Back in March of 2017, when 13 Reasons Why—a TV show based on the eponymous 2007 novel written by Jay Asher discussing teen suicide, violence and rape—premiered on Netflix, discussions erupted both online and off regarding the way that such sensitive material was presented and dealt with on screen. Did the episodes embrace and glorify suicide? Did they elicit the sort of conversations that could potentially prevent such tragedies from occurring or did they seem to promise fame and screen time to a youth battling psychological traumas?
Gearing up for the premiere of the show's second season (no debut date has been yet announced), Netflix released the results of a study commissioned alongside Northwestern University's Center on Media and Human Development whose objective was to analyze the show's impact on its younger viewers.
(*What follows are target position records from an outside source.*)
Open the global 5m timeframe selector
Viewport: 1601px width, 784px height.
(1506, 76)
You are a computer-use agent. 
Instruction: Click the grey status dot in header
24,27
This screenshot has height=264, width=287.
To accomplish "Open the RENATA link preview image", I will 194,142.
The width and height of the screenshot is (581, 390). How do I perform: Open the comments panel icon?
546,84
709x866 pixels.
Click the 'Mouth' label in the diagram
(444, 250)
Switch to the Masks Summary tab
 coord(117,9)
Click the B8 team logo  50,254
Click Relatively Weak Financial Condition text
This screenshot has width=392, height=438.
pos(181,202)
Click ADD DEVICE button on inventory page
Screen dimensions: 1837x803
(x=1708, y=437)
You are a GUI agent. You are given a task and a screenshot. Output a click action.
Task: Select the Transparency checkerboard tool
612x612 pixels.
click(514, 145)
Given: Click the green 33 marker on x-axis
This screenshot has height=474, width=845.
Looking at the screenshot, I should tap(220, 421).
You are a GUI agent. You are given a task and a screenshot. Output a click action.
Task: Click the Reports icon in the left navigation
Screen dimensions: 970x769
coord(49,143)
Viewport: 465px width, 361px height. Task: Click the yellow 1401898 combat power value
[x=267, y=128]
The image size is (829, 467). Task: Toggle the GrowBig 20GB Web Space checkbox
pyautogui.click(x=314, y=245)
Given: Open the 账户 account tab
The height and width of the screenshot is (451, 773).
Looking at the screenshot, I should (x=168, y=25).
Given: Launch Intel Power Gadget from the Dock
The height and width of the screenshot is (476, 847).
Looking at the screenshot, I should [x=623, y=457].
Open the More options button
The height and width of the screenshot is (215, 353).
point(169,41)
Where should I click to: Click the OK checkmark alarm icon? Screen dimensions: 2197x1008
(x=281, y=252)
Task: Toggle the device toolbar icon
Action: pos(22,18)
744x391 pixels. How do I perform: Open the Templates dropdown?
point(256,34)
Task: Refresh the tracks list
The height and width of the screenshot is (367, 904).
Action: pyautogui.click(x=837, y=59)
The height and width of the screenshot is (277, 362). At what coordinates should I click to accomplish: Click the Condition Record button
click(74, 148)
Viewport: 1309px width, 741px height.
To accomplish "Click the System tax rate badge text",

The results of the research led to one major update ahead of the new episodes: At the start of each new season, viewers will now be treated to a custom intro featuring the show's cast—all out of character—discussing how to get support for the issues presented on the show. The streaming giant also announced the premiere of a new after show that will feature "actors, experts and educators who helped inform [the show's] approach" and a viewing guide on 13ReasonsWhy.info "to help parents and teens start these tough conversations."
Here are some interesting highlights from the report—which you can read in full right here:
- Nearly three quarters of teen and young adult viewers said the show made them feel more comfortable processing tough topics
- More than half of teens (51 percent) reached out to someone to apologize for how they had treated them [after watching the show]
- Nearly three quarters of teens said that they tried to be more considerate about how they treated others after watching the show
- 58 percent of teen viewers reported talking to their parents about the show and issues
"The hope is that the steps we're taking now will help support more meaningful conversations as Season 2 rolls out later this year," writes Brian Wright, the Vice President of Original Series at Netflix, in a blog post discussing the report. "We’ve seen in our research that teens took positive action after watching the series, and now - more than ever - we are seeing the power and compassion of this generation advocating on behalf of themselves and their peers."